Citing FASTAFS or its virtualisation philosophy

10.1186/s12859-021-04455-3

Hoogstrate, Y., Jenster, G.W. & van de Werken, H.J.G.
FASTAFS: file system virtualisation of random access compressed FASTA files.
BMC Bioinformatics 22, 535 (2021).
https://doi.org/10.1186/s12859-021-04455-3

Direct link to the file format specification:

https://github.com/yhoogstrate/fastafs/blob/master/doc/FASTAFS-FORMAT-SPECIFICATION.md


Links: bio.tools


Elegant integration of sequence data archives, backwards compatible with FASTA and no API's needed

RNA, DNA and protein sequences are commonly stored in the FASTA format. Although very commonly used and easy to read, FASTA files come with additional metadata files and consume unnecessary disk space. These additional metadata files need to be are necessary to achieve random access and have certain interoperability features, and require additional maintaince. Classical FASTA (de-)compressors only offer back and forwards compression of the files, often requiring to decompress to a new copy of the FASTA file making it inpractical solutions in particular for random access use cases. Although they typically produce very compact archives with quick algorithms, they are not widely adopted in our bioinformatics software.
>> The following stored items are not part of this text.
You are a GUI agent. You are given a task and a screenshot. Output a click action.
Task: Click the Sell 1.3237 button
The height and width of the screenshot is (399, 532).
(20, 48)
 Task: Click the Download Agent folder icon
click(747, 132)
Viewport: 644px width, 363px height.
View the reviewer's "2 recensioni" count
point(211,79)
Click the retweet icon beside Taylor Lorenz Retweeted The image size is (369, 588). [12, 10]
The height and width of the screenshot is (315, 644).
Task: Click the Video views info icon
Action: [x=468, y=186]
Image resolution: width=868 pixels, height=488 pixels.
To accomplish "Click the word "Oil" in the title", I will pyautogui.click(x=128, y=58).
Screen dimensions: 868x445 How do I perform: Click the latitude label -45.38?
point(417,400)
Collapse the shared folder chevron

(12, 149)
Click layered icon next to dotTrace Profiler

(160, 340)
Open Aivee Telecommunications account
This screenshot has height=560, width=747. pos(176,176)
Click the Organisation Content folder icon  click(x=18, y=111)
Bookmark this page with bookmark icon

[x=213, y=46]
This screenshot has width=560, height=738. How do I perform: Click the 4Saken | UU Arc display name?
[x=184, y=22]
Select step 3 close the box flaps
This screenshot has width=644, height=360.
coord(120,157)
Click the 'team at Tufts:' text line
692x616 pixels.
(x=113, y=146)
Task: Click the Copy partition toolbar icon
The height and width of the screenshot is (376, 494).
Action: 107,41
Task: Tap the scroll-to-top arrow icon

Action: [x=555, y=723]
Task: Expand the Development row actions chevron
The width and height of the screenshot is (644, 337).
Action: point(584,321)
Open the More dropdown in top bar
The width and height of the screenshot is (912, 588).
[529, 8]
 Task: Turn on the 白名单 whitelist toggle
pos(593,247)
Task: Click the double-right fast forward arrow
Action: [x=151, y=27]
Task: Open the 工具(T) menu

Here we propose a solution; a virtual layer between (random access) FASTA archives and read-only access to FASTA files and their guarenteed in-sync FAI, DICT and 2BIT files, through the File System in Userspace (FUSE) file system layer. When the archive is mounted, fastafs virtualizes a folder containing the FASTA and necessary metadata files, only accessing the chunks of the archive needed to deliver to the file request. This elegant software solution offers several advantages:

  • virtual files and their system calls are identical to flat files and preserve backwards compatibility with tools only compatible with FASTA, also for random access use-cases,
  • there is no need to use additional disk space for temporary decompression or to put entire FASTA files into memory,
  • for random access requests, computational resources are only spent on decompressing the region of interest,
  • it does not need multiple implementations of software libraries for each distinct tool and for each programming language,
  • it does not require to maintain multiple files that all together make up one data entity as it is guaranteed to provide dict- and fai-files that are in sync with their FASTA of origin.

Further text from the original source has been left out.